We use the default input parameter values (see `ar1_unidir`

and `logistic2_unidir`

for details) and below we toggle only the random initial conditions and the coupling strength parameter `c_xy`

. For each value of `c_xy`

we generate 1,000 unique realizations of the system and obtain 500-point time series of the coupled variables.

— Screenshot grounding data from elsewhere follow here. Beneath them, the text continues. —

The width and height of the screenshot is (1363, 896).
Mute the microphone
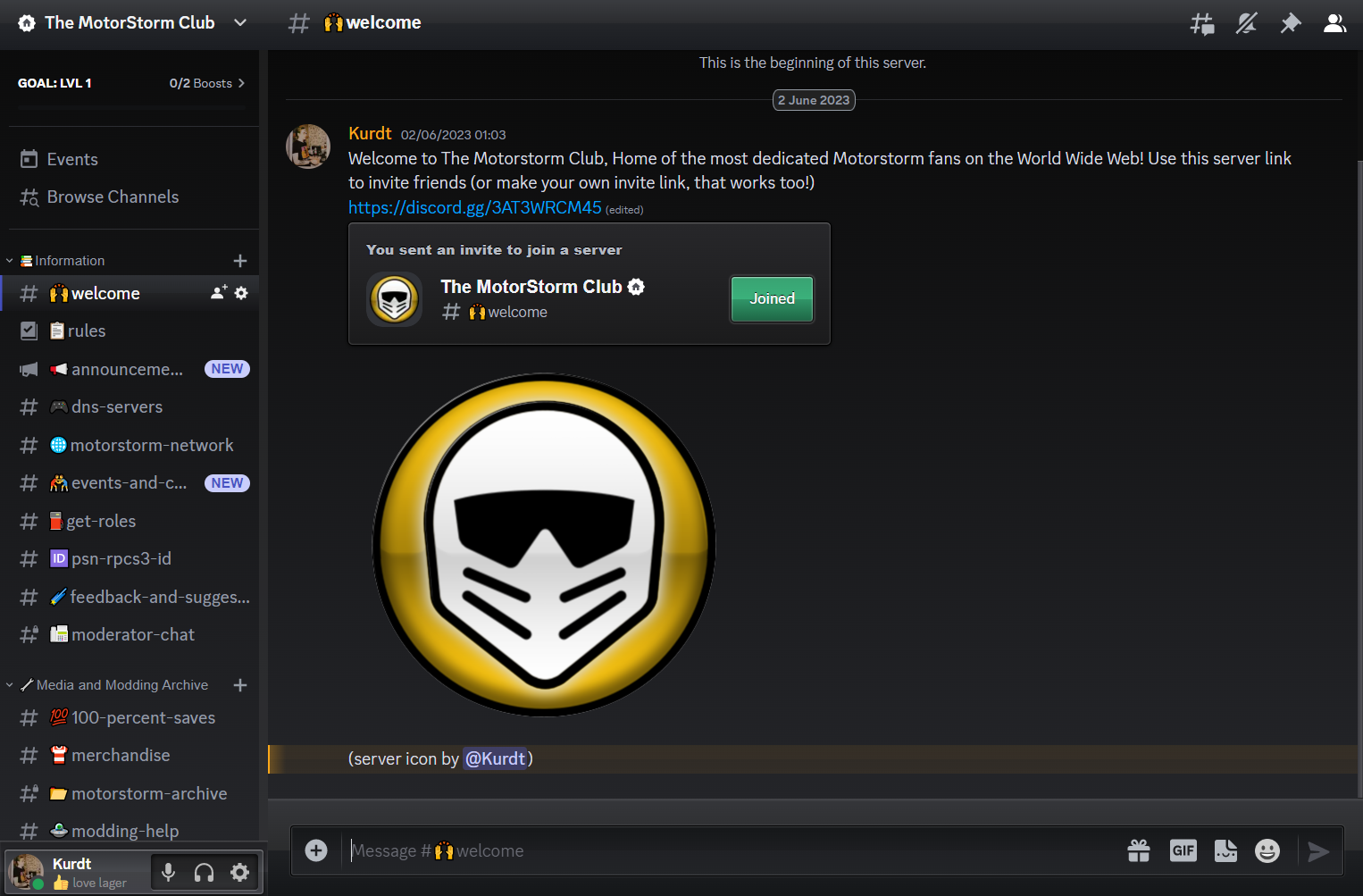[168, 872]
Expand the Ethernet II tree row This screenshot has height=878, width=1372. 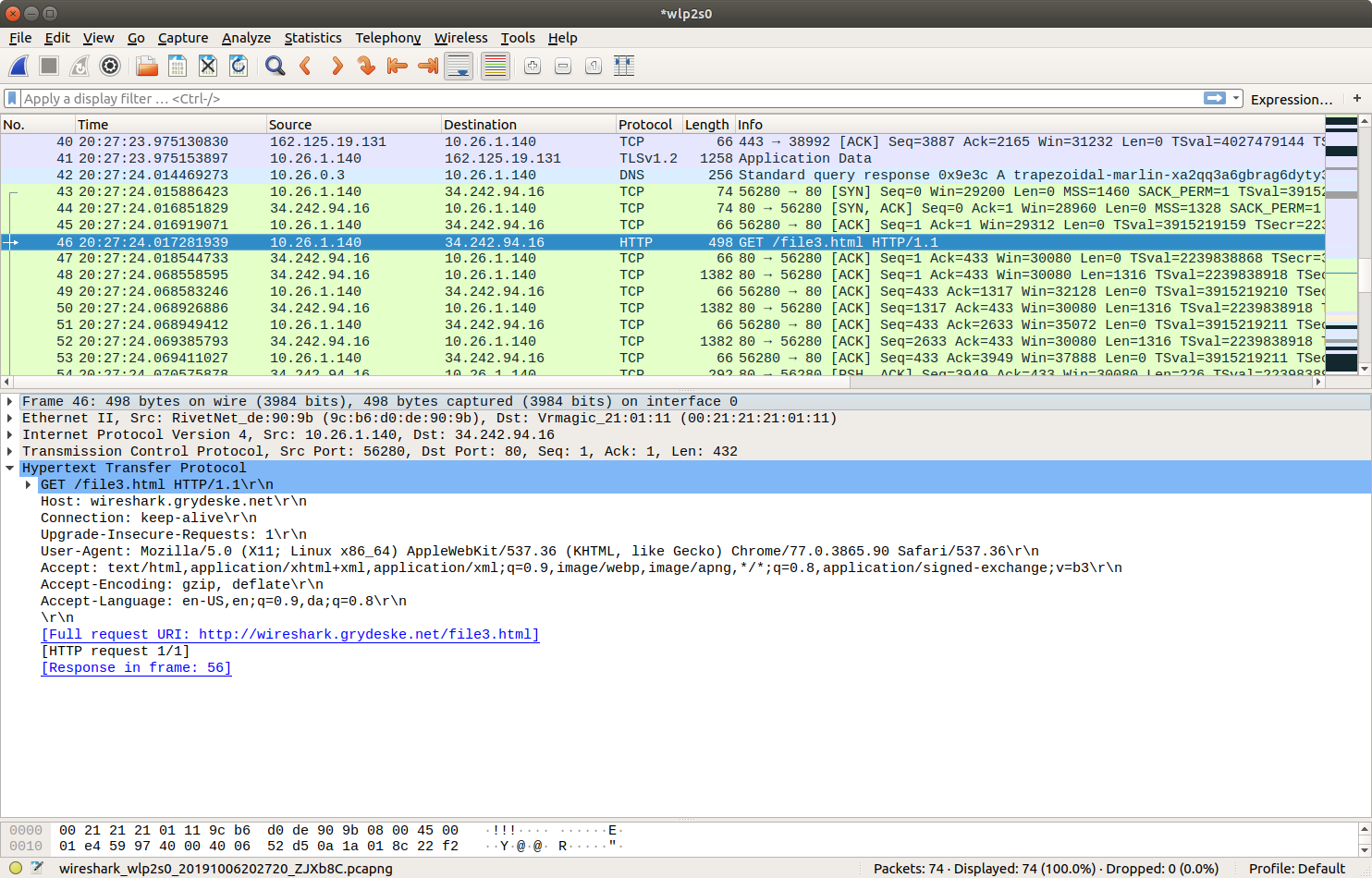tap(10, 419)
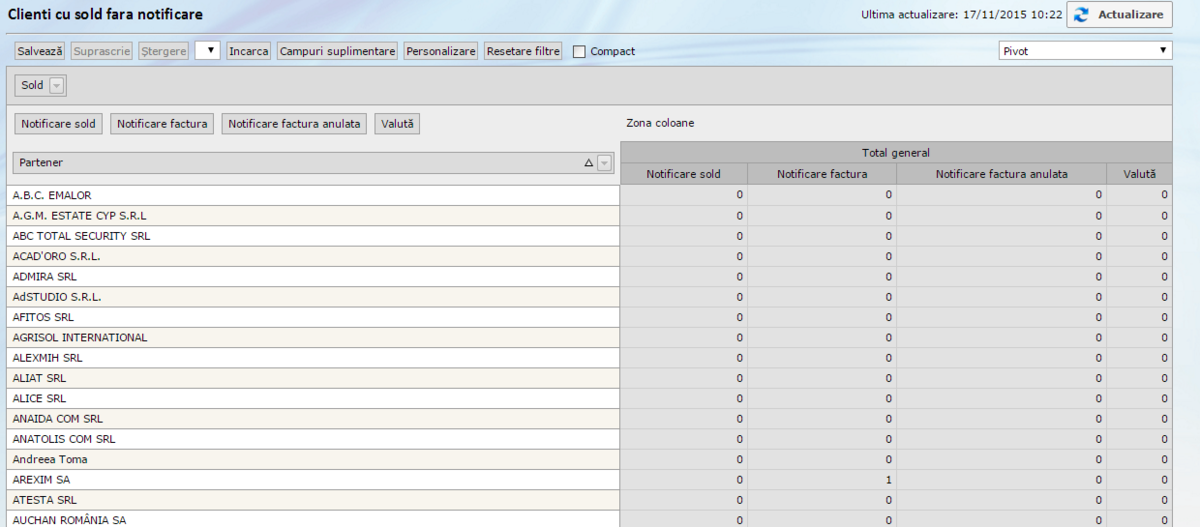Viewport: 1200px width, 527px height.
Task: Click the Total general column header
Action: [896, 153]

### Estimating mutual information

Here we use the binning-based `VisitationFrequency`

estimator. We summarize the distribution of $I(X; Y)$ values across all realizations using the median and quantiles encompassing 95 % of the values.

```
using CausalityTools, Statistics, Plots
# Span a range of x-y coupling strengths
c = 0.0:0.1:1.0
# Number of observations in each time series
npts = 500
# Number of unique realizations of each system
n_realizations = 1000
# Get MI for multiple realizations of two systems,
# saving three quantiles for each c value
mi = zeros(length(c), 3, 2)
# Define an estimator for MI
b = RectangularBinning(4)
mi_estimator = VisitationFrequency(b)
for i in 1 : length(c)
tmp = zeros(n_realizations, 2)
for k in 1 : n_realizations
# Obtain time series realizations of the two 2D systems
# for a given coupling strength and random initial conditions
lmap = trajectory(logistic2_unidir(u₀ = rand(2), c_xy = c[i]), npts - 1, Ttr = 1000)
ar1 = trajectory(ar1_unidir(u₀ = rand(2), c_xy = c[i]), npts - 1)
# Compute the MI between the two coupled components of each system
tmp[k, 1] = mutualinfo(lmap[:, 1], lmap[:, 2], mi_estimator)
tmp[k, 2] = mutualinfo(ar1[:, 1], ar1[:, 2], mi_estimator)
end
# Compute lower, middle, and upper quantiles of MI for each coupling strength
mi[i, :, 1] = quantile(tmp[:, 1], [0.025, 0.5, 0.975])
mi[i, :, 2] = quantile(tmp[:, 2], [0.025, 0.5, 0.975])
end
# Plot distribution of MI values as a function of coupling strength for both systems
plot(c, mi[:, 2, 1], label = "2D chaotic logistic maps", lc = "black",
ribbon = (mi[:, 2, 1] - mi[:, 1, 1], mi[:, 3, 1] - mi[:, 2, 1]), c = "black", fillalpha = 0.3,
legend = :topleft)
plot!(c, mi[:, 2, 2], label = "2D order-1 autoregressive", lc = "red",
ribbon = (mi[:, 2, 2] - mi[:, 1, 2], mi[:, 3, 2] - mi[:, 2, 2]), c = "red", fillalpha = 0.3)
xlabel!("Coupling strength")
ylabel!("Mutual information")
```

`"/home/runner/work/CausalityTools.jl/CausalityTools.jl/docs/build/mutualinfo_example.svg"`

As expected, $I(X; Y)$ increases with coupling strength in a system-specific manner.